▸ Task statement:
When the line containing "Task: Focus the 开始时间 input field" is reached, begin reproducing lines exactly and continue through the last line of the records below.

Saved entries
═══

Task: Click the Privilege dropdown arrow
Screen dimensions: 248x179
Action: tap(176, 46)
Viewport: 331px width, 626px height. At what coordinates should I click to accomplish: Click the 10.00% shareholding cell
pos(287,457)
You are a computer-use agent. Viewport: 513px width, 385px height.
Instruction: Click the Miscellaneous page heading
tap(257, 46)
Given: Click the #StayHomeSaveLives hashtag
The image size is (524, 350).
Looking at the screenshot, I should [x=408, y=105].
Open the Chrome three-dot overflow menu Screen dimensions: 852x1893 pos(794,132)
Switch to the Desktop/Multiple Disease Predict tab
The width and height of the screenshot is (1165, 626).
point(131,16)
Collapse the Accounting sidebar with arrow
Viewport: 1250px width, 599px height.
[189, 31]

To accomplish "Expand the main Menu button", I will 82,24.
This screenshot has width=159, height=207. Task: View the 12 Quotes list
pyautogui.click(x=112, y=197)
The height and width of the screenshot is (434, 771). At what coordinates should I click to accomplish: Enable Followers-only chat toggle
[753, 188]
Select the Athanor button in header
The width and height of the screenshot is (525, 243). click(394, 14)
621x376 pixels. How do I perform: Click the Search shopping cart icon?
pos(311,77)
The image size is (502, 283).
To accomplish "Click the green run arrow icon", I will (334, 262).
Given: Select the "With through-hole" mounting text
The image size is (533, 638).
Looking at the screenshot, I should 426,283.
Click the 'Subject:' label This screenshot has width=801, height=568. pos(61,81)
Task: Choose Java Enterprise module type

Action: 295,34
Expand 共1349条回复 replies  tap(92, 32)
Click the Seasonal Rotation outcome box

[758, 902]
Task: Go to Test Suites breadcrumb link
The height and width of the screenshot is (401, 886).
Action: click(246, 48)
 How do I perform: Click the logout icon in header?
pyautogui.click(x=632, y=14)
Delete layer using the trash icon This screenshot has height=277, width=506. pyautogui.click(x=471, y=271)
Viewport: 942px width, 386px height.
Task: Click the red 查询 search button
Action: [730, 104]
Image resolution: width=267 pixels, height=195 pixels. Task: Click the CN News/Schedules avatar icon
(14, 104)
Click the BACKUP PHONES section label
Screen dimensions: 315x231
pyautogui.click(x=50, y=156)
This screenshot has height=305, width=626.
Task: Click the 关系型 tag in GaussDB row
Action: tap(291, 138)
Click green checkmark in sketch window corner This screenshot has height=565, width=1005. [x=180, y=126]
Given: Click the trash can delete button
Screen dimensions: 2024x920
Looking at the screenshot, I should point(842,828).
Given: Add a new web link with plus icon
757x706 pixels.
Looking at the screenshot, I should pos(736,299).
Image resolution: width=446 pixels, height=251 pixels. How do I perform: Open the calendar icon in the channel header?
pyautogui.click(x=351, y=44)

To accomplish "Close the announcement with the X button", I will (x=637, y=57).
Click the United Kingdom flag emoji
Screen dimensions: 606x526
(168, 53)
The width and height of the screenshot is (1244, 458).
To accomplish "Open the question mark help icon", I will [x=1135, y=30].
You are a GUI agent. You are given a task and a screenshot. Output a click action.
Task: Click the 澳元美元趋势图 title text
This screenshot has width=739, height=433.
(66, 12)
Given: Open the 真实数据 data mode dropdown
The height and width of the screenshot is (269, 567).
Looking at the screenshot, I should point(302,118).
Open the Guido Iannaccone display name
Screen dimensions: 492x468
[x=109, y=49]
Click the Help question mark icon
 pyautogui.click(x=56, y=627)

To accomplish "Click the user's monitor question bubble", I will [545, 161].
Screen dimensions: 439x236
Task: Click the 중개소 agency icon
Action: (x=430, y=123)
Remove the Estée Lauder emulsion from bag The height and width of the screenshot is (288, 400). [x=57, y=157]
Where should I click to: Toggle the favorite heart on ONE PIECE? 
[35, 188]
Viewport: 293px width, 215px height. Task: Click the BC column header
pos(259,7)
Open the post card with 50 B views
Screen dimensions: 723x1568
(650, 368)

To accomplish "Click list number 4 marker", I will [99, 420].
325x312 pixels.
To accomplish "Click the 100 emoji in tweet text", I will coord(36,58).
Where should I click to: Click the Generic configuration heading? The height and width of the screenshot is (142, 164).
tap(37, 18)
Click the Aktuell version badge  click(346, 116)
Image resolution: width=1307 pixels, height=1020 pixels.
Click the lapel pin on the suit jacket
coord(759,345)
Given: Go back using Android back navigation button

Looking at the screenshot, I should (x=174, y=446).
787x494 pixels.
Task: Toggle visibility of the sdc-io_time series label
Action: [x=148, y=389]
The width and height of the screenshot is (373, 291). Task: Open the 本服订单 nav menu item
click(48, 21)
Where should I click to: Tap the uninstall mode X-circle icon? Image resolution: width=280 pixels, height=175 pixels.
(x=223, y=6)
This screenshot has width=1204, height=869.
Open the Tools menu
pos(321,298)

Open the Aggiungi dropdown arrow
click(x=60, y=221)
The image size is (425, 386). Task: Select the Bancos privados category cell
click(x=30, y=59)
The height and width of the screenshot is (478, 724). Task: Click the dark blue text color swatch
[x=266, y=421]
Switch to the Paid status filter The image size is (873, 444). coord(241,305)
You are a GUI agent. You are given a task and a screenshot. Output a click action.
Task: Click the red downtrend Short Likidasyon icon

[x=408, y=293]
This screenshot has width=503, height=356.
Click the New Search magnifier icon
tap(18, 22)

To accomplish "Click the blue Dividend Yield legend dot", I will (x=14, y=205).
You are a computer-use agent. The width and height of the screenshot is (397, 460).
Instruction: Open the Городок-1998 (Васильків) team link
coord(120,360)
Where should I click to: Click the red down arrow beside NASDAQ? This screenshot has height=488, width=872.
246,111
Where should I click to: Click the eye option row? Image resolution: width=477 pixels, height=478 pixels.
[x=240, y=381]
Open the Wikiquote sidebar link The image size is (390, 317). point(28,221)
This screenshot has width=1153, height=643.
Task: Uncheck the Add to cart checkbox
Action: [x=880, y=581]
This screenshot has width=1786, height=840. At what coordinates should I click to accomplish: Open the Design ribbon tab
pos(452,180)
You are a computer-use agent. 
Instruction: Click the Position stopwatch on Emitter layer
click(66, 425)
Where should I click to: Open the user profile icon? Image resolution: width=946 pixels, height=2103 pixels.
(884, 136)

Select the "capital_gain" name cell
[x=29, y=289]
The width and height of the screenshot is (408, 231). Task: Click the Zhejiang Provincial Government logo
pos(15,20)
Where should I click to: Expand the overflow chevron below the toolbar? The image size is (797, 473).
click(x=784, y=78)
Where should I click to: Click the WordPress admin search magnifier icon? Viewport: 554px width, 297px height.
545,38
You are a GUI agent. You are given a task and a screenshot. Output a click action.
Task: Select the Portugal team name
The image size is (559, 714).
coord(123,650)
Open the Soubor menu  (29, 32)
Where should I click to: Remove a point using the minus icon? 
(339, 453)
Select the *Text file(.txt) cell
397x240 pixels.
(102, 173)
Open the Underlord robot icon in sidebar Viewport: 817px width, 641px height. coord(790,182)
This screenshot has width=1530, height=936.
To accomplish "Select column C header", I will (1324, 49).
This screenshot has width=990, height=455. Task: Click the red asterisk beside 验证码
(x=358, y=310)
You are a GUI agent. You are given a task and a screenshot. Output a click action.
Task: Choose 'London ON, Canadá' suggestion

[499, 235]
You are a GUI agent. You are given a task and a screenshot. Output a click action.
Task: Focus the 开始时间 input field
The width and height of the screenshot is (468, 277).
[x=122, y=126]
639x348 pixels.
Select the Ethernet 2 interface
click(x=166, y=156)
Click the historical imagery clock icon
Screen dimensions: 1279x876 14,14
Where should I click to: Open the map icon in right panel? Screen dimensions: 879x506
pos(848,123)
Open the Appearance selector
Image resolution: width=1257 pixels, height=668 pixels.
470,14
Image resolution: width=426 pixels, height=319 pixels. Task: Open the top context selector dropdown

═══

▸ Task result:
Task: Focus the 开始时间 input field
The width and height of the screenshot is (468, 277).
[x=122, y=126]
639x348 pixels.
Select the Ethernet 2 interface
click(x=166, y=156)
Click the historical imagery clock icon
Screen dimensions: 1279x876 14,14
Where should I click to: Open the map icon in right panel? Screen dimensions: 879x506
pos(848,123)
Open the Appearance selector
Image resolution: width=1257 pixels, height=668 pixels.
470,14
Image resolution: width=426 pixels, height=319 pixels. Task: Open the top context selector dropdown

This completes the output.